» **WHAT THE EXERCISE ASKS**
Return the passage about Gaspar Prouve verbatim from "The album closes" to "may have succeeded.".

» **TEXT PASSAGE**
German born, Australian based DJ/Producer, Gaspar Prouve, began his journey with music at the young age of 16. Prouve found strong influences in his birth nation after taking on DJing early in his career. He spent a good part of his development in the musically-nurturing city, Berlin, and often cites the city’s abstract surroundings, like abandoned buildings, to his growth as a musician. Since building his musical portfolio, Gaspar has curated a solid discography that includes an honorable music composer participant mention during the 2015 Tirana Film Festival for the short movie ‘Adam’. As an electronic music producer, his focus has been primarily on trance and house with his most recent album, ‘You Fly’ being heavily drawn to lighter styles of trance.

The 15-track album came into existence during his move from Cologne back to Australia and draws influences from early Tiesto and Paul Van Dyk sounds. The opening self-titled track sends the airwaves soaring with a high spirited synthesizer coupled with a galloping kick and bassline. ‘You Fly’ reveals the true trance nature that Gaspar has slowly developed in this single, as well as the entire album. About half way through the album, Prouve begins to explore sounds of what only be associated with his interpretations of greek mythology. Titles 6-12 are all named after Greek Gods and each deliver their own punch as if it were the myths themselves. ‘Hades’ echoes a classic eurodance vibe by engulfing the listeners with a symphonic, repetitive melody that follows with a hard four-to-the-floor kick drum fusing the elements of hard trance to his moniker. ‘Apollo’ provides with the audio elements related to Greek deity. Fast and forthcoming, the track is medicine for the ear as it gallivants with energetic melody that creates a heavenly effervescence


The album closes with a GDE favorite, ‘Stardust’. Unlike the rest of the album, ‘Stardust’ slows down the high-paced rhythm heard throughout ‘You Fly’. Calming the soul down for the albums inevitable ending, the track leaves us with nostalgic feeling of listening to something beautiful eventually end as all good thing must come to. If Gaspar Prouve was trying to convey Carl Sagan’s metaphor of life as start dust through a song, he may have succeeded.

» **AVAILABLE DATA**
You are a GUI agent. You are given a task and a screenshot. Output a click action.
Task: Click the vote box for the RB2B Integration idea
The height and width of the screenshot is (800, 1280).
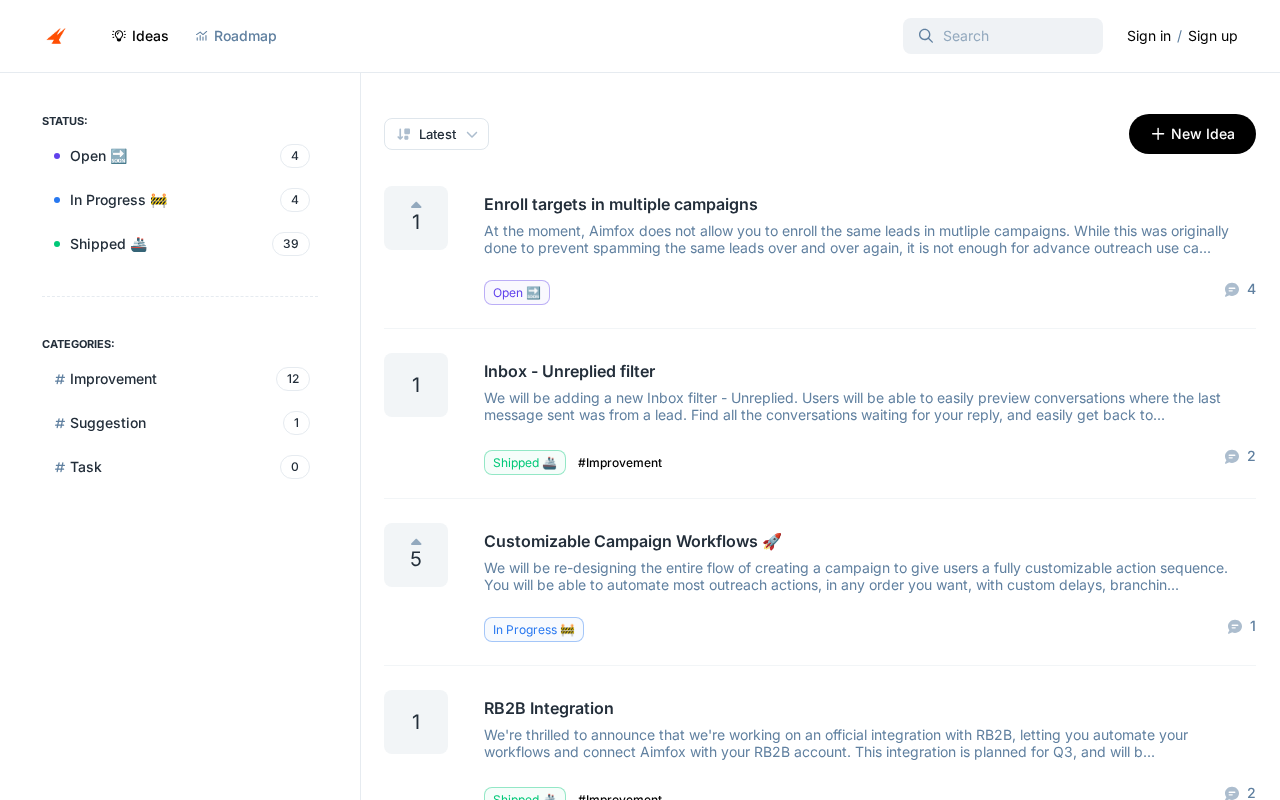click(x=416, y=722)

» **RESULT**
The album closes with a GDE favorite, ‘Stardust’. Unlike the rest of the album, ‘Stardust’ slows down the high-paced rhythm heard throughout ‘You Fly’. Calming the soul down for the albums inevitable ending, the track leaves us with nostalgic feeling of listening to something beautiful eventually end as all good thing must come to. If Gaspar Prouve was trying to convey Carl Sagan’s metaphor of life as start dust through a song, he may have succeeded.